Perintah tugas: Salin persis bagian artikel tentang puasa intermiten dan diabetes tipe 2 di bawah ini, dari "Puasa intermiten dan" sampai dengan "siang, dan malam.".

Teks pilihan:
-------------------------
Baca berita tanpa iklan. Gabung Kompas.com+
Salin Artikel

Puasa Intermiten Bisa Obati Diabetes Tipe 2, Benarkah?

Dari sekitar 537 juta penderita diabetes di seluruh dunia pada tahun 2021, perkiraan menunjukkan bahwa 95 persen memiliki diabetes tipe 2.

Konsensus publik yang meluas mengatakan bahwa diabetes tipe 2 tidak bisa diobati.

Namun, beberapa penelitian menunjukkan ini mungkin tidak benar.

Satu studi dari tahun 2019 menemukan bahwa 46 persen peserta mencapai pengurangan penyakit melalui pembatasan kalori.

Selain itu, studi lain dari tahun 2020 menemukan kalau intervensi gaya hidup intensif menyebabkan pengurangan penyakit pada lebih dari 60 persen peserta yang menderita diabetes kurang dari 3 tahun.

Bahkan, sebuah studi yang diterbitkan dalam The Journal of Clinical Endocrinology and Metabolism di China baru-baru ini menyebutkan 47,2 persen peserta tidak lagi menderita diabetes setelah 3 bulan puasa intermiten.

Namun hingga saat ini, hanya sedikit penelitian yang mengeksplorasi manfaat kesehatan puasa intermiten pada manusia untuk pengurangan diabetes.

Jadi, penelitian lebih lanjut di bidang ini masih sangat diperlukan untuk mengobati kondisi tersebut.

Puasa intermiten dan efeknya pada diabetes tipe 2

Untuk studi tersebut, para peneliti merekrut 72 peserta berusia 38 hingga 72 tahun.

Masing-masing memiliki diabetes tipe 2 selama 1-11 tahun dan indeks massa tubuh (BMI) 19,1-30,4, atau dianggap kelebihan berat badan (obesitas).

Namun demikian, sistem penilaian BMI tidak selalu merupakan indikator terbaik dari kesehatan seseorang secara keseluruhan.

Peserta kemudian dibagi menjadi dua kelompok yang terdiri dari 36 orang dan ditugaskan untuk menjalani rejimen puasa intermiten atau makan biasa tanpa batasan.

Periode intervensi berlangsung selama 3 bulan dan mencakup enam siklus 15 hari intervensi.

Dalam setiap siklus, para peserta diberi diet puasa yang dimodifikasi secara spesifik selama 5 hari, di mana mereka mengonsumsi total 840 kalori pada makan pagi, siang, dan malam.

Selama 10 hari berikutnya, mereka makan sebanyak yang mereka inginkan, mirip dengan kelompok kontrol.

Diet selama hari-hari puasa yang dimodifikasi mengikuti Pedoman Diabetes di China, termasuk makanan tinggi serat yang merupakan karbohidrat indeks glikemik rendah.
-------------------------
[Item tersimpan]
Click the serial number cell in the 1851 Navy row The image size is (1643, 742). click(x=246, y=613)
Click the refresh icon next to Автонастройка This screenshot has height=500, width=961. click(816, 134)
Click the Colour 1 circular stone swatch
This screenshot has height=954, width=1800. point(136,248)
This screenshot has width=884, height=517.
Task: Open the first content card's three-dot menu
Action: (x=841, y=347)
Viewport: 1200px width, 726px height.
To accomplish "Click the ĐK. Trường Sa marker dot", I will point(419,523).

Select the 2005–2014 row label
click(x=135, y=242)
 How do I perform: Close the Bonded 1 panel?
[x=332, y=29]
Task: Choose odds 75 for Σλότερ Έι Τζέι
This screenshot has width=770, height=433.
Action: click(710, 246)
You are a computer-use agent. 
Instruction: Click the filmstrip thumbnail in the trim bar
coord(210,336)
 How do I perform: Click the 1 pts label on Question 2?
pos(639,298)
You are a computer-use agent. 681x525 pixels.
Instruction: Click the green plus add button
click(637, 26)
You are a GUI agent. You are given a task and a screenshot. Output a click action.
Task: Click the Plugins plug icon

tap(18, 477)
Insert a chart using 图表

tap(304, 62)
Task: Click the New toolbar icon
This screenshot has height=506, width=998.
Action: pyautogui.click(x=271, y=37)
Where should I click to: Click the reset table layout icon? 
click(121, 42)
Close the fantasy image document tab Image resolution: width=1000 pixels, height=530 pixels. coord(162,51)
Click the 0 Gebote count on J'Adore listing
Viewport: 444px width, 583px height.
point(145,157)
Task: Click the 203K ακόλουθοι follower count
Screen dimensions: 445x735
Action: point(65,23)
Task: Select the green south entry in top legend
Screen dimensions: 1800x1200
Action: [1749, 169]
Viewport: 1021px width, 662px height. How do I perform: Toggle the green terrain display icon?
-------------------------
Ruang jawaban:
Puasa intermiten dan efeknya pada diabetes tipe 2

Untuk studi tersebut, para peneliti merekrut 72 peserta berusia 38 hingga 72 tahun.

Masing-masing memiliki diabetes tipe 2 selama 1-11 tahun dan indeks massa tubuh (BMI) 19,1-30,4, atau dianggap kelebihan berat badan (obesitas).

Namun demikian, sistem penilaian BMI tidak selalu merupakan indikator terbaik dari kesehatan seseorang secara keseluruhan.

Peserta kemudian dibagi menjadi dua kelompok yang terdiri dari 36 orang dan ditugaskan untuk menjalani rejimen puasa intermiten atau makan biasa tanpa batasan.

Periode intervensi berlangsung selama 3 bulan dan mencakup enam siklus 15 hari intervensi.

Dalam setiap siklus, para peserta diberi diet puasa yang dimodifikasi secara spesifik selama 5 hari, di mana mereka mengonsumsi total 840 kalori pada makan pagi, siang, dan malam.